Nearly 600,000 cancer cases in the UK could have been avoided in the past five years if people had healthier lifestyles, according to new to a new study.
Statistics published by Cancer Research said that more than four in 10 cancers could be prevented by changes to lifestyle. With health services already overstretched and people living longer, prevention is vital to tackle cancer head on.
Smoking remains the biggest preventable cause of cancer in the UK, accounting for more than 314,000 cases in the past five years – nearly a fifth of all cancers.
But the charity’s new figures show a further 145,000 cases could have been prevented if people had eaten a healthy balanced diet low in red and processed meat and salt, and high in vegetables, fruit and fibre. Keeping a healthy weight could have prevented around 88,000 cases.
Cutting down on alcohol, protecting skin in the sun and taking more exercise could also have helped prevent tens of thousands of people in the UK developing cancer in the past five years.
Professor Max Parkin, a Cancer Research UK statistician based at Queen Mary University of London, whose study formed the basis of these latest figures, said: “There’s now little doubt that certain lifestyle choices can have a big impact on cancer risk, with research around the world all pointing to the same key risk factors.

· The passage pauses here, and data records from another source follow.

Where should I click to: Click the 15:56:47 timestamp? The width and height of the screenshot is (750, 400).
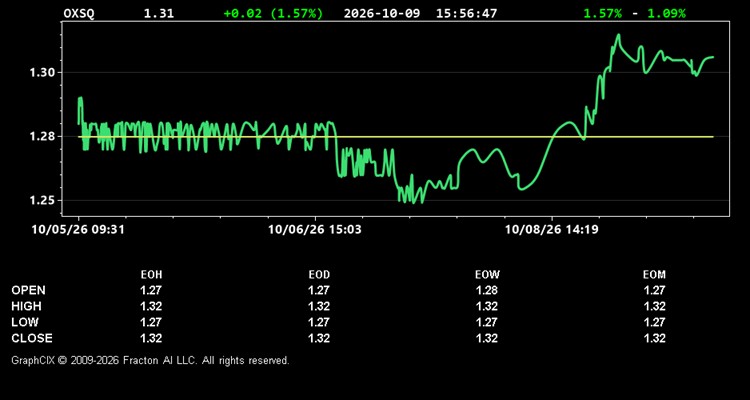[x=466, y=13]
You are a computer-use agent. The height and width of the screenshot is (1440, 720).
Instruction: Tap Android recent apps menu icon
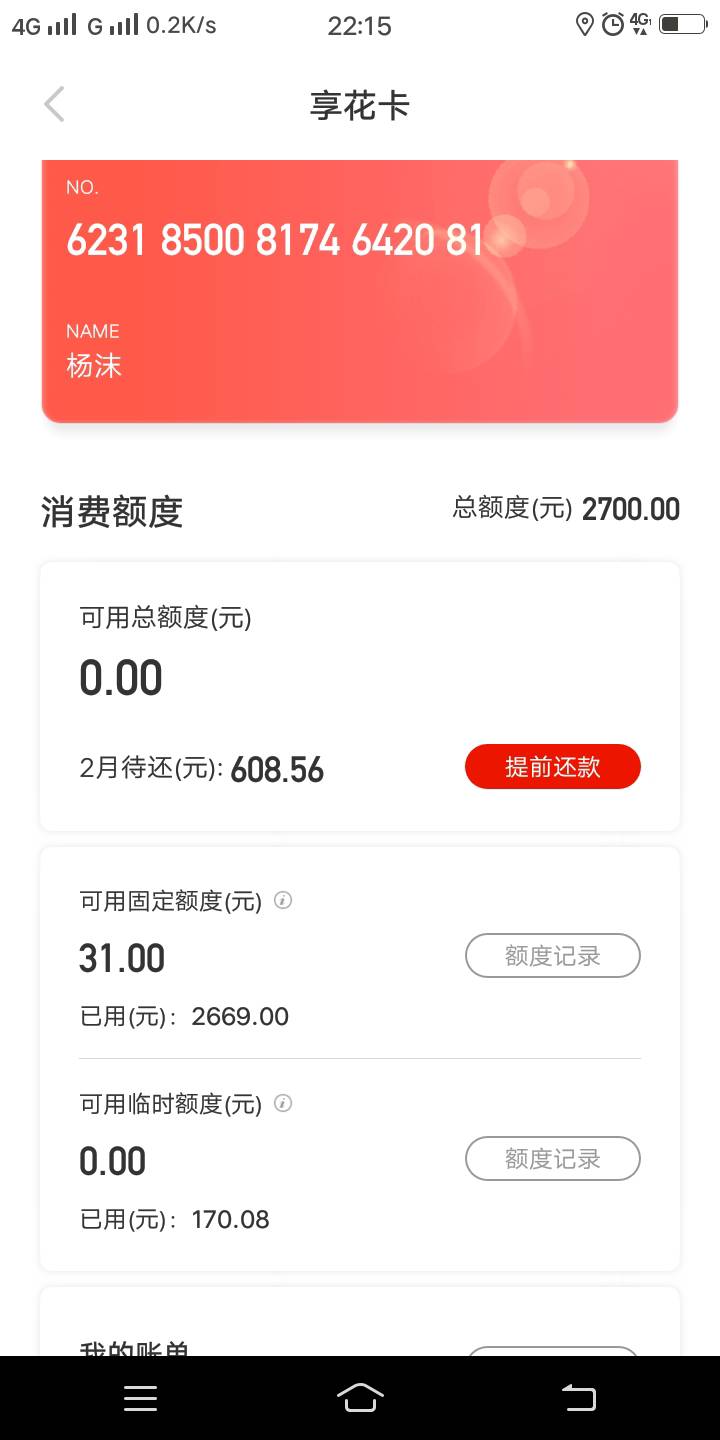140,1398
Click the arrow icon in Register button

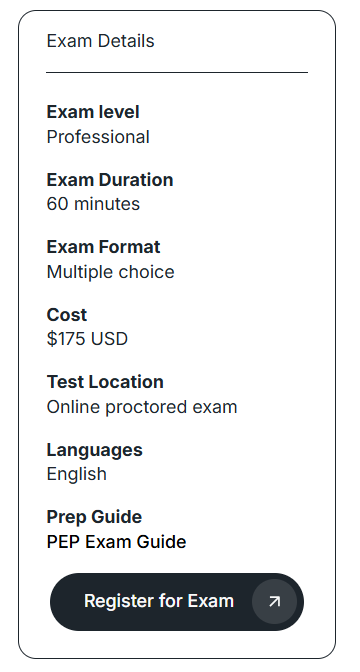coord(274,601)
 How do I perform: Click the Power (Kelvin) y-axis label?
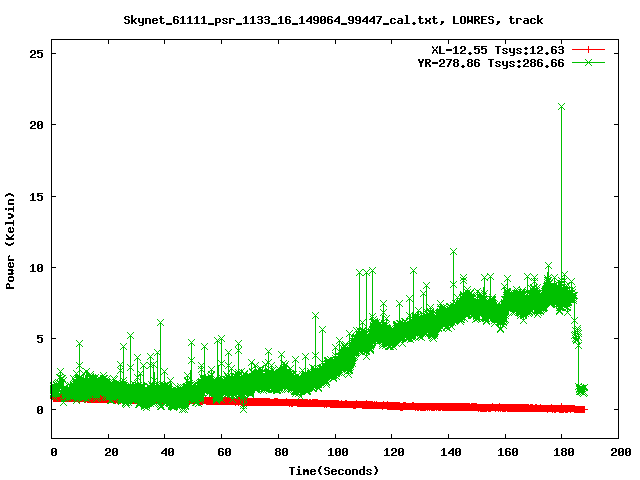point(11,239)
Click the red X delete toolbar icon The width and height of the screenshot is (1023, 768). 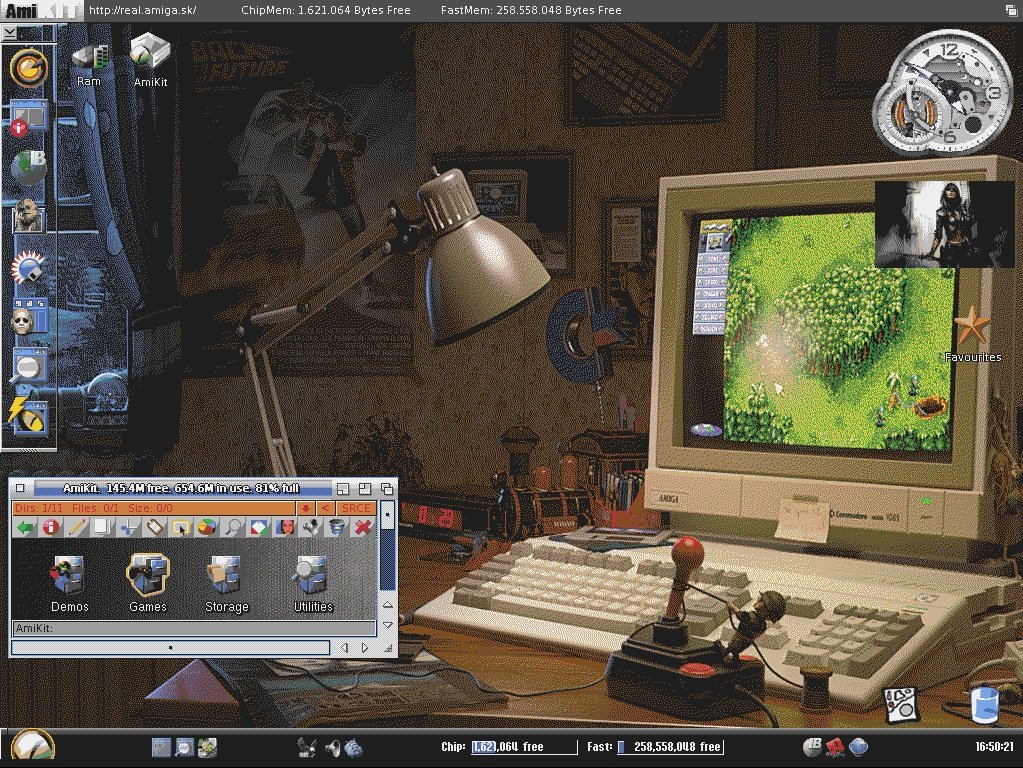pyautogui.click(x=363, y=527)
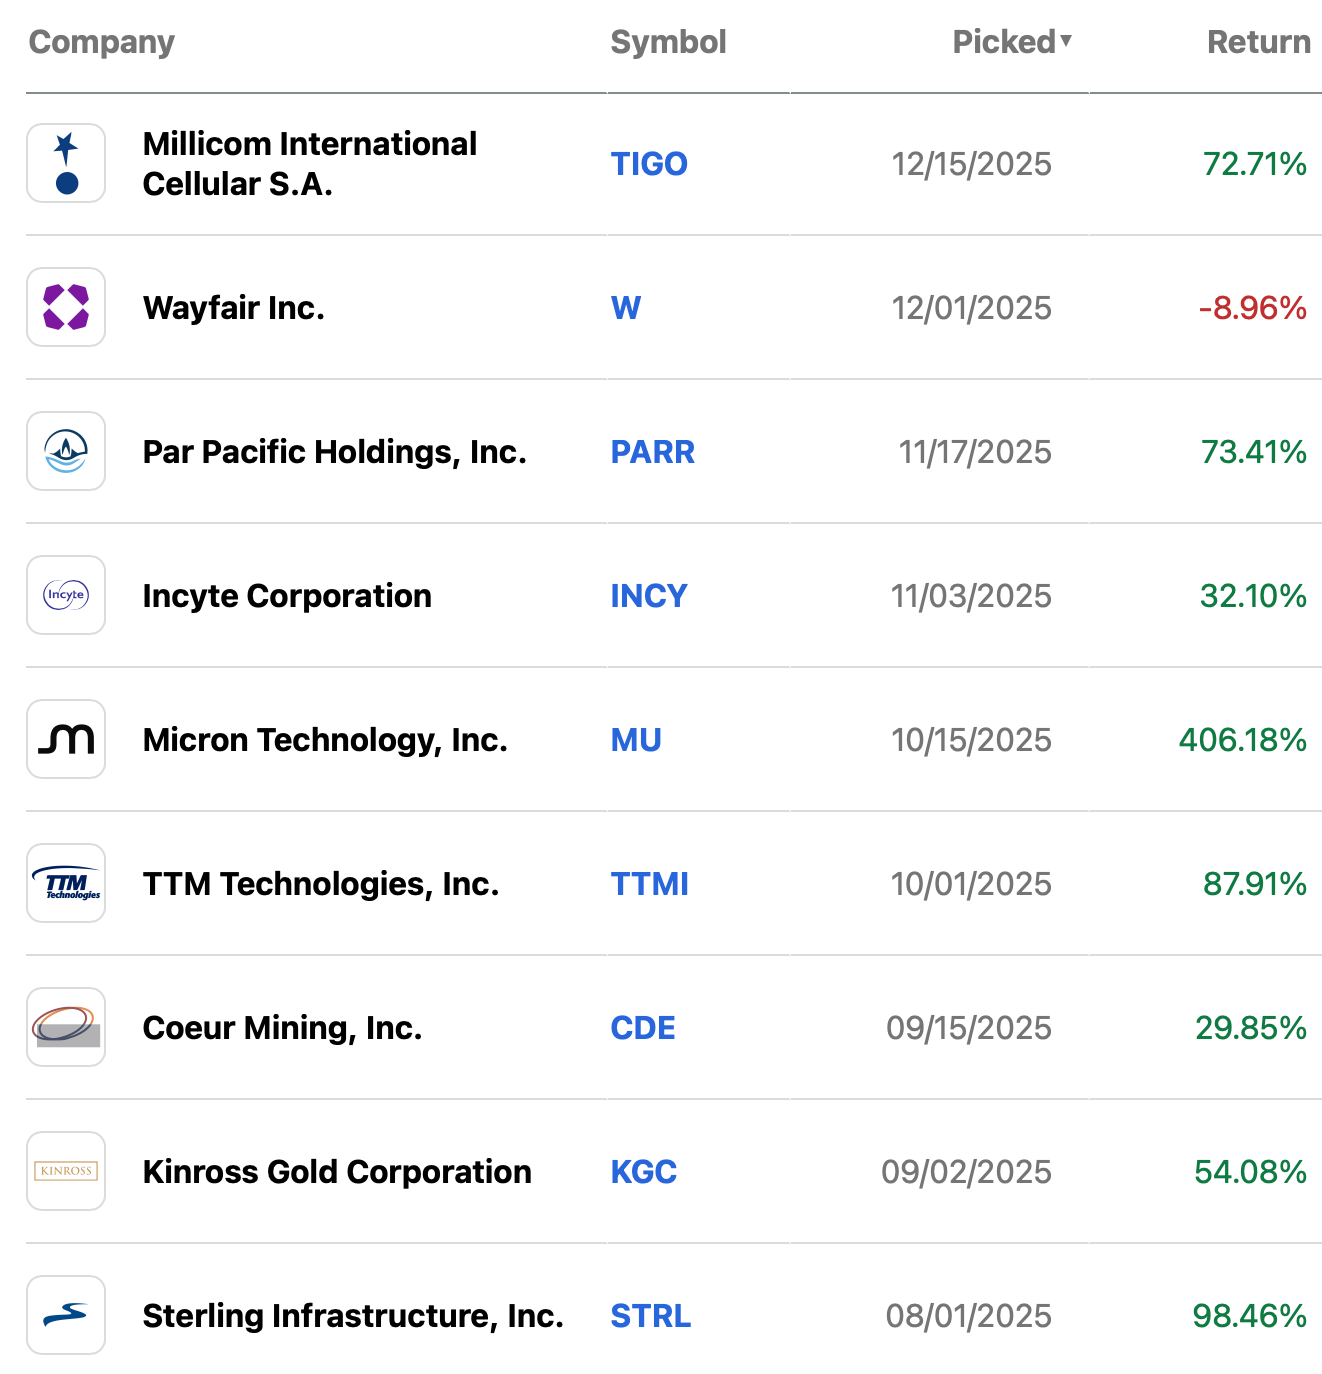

Professor Linda Bauld, Cancer Research UK’s expert on cancer prevention, added: “There are more than 200 types of cancer each caused by a complex set of factors - involving both our genes and our lifestyles. There are proven ways to minimise our risk of cancer – like giving up smoking, being more active, drinking less alcohol and maintaining a healthy weight. We must make sure the public and the policy-makers know the evidence behind the study.